The Library of Congress has revealed its annual list of 25 recordings selected for inclusion in the National Recording Registry, highlighting the legacy of recorded American music deemed “culturally, historically, or aesthetically significant.”
The 2017 selections include the soundtrack to the film adaptation of Rodgers and Hammerstein’s The Sound of Music, which hit No. 1 on the Billboard 200 upon its release in 1965, remaining in the top 10 for 109 weeks. The work of orchestrator Irwin Kostal and musical supervisor Saul Chaplin were noted by the Library of Congress alongside performances from Oscar winner Julie Andrews and the film cast in contributing to a “remarkable achievement.” Directed by Robert Wise, the film was selected for inclusion in the Library of Congress’ National Film Registry in 2001.
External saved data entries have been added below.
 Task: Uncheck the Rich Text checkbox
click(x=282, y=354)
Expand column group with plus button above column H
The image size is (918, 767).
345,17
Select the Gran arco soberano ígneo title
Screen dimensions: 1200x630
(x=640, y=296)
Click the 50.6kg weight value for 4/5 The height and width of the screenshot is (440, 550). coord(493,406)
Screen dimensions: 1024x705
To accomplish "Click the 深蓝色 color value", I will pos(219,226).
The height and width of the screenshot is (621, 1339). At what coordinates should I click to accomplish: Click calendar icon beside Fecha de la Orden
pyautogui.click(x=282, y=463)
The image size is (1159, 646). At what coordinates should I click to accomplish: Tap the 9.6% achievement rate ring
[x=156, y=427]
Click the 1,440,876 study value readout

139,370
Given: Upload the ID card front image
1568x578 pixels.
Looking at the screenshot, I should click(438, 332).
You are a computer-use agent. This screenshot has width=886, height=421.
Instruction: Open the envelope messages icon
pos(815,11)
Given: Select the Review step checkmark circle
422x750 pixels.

Also selected were Tony Bennett’s hallmark 1962 recording of “I Left My Heart in San Francisco”; the 1972 Groucho Marx album, An Evening With Groucho, featuring accompaniment by Marvin Hamlisch; Kenny Loggins’ 1984 single “Footloose”; Gloria Estefan and the Miami Sound Machine’s 1987 hit “Rhythm is Gonna Get You”; and The Temptations’ 1964 single “My Girl.”
Nominations are gathered from members of the public and the National Recording Registry Preservation Board, which is comprised of leaders in the fields of music, recorded sound, and preservation. Librarian of Congress Carla Hayde later selects the 25 recordings to be inducted.